Improved surface functionalisation for biosensor based analytics of membrane proteins

Herceptin, also known as Trastuzumab, is a pioneering antibody drug used in the treatment of HER2-positive breast cancer. By targeting the HER2 protein abundantly expressed on the surface of certain breast cancer cells, Herceptin serves as a beacon, marking these cells for immune system recognition and subsequent destruction. This mechanism highlights the significance of membrane proteins as drug targets not only for Herceptin but also for numerous other therapeutics under development or already in use.

In the realm of drug development, evaluating candidate molecules is pivotal, with a crucial test being the assessment of their binding affinity and kinetics. However, the inherent instability of many membrane proteins outside of their native cellular environment poses a significant challenge. Current methods for analysing binding affinity and kinetics typically require the isolation of proteins, leading to bottlenecks in therapeutic development.

Alternative approaches, such as extracting and stabilizing membrane proteins, are time-consuming and complex.

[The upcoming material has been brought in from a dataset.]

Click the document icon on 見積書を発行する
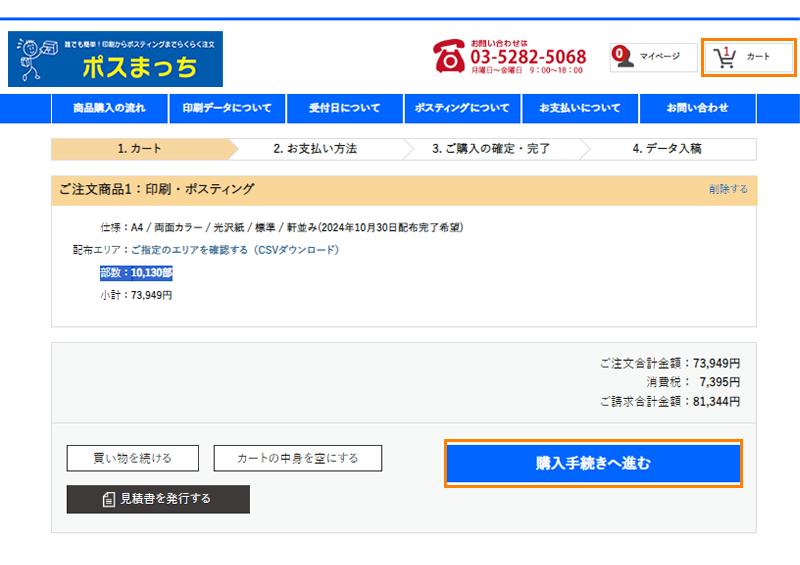The width and height of the screenshot is (800, 565). (108, 499)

To address these challenges, our project aims to adapt our existing Amperia antibody quantification system for the new application of measuring the binding affinity and kinetics of antibodies with membrane proteins. The system will seamlessly integrate with intact cells, leveraging the Redox Electrochemical Detection (RED) platform technology pioneered by HexagonFab. Through this project, we will develop the optimal sensor coating to facilitate experiments that involve whole cells.

The optimal production and storage conditions for achieving the ideal surface functionalization must be identified. This includes testing of various production methods followed by precise chemical analysis to evaluate the properties of the surface functionalization. In collaboration with NPL, this project aims to evaluate the influence of different production processes on the surface functionalization.

By identifying the most effective process conditions, HexagonFab can enhance the performance of its sensors and ensure the successful development of advanced technologies.

Understanding and optimizing the surface coating process for cell assay applications will ensure that the sensors exhibit the required sensitivity and specificity. By facilitating cheaper and faster development pathways for innovative therapeutics, this technology promises to benefit patients and enhance the healthcare ecosystem.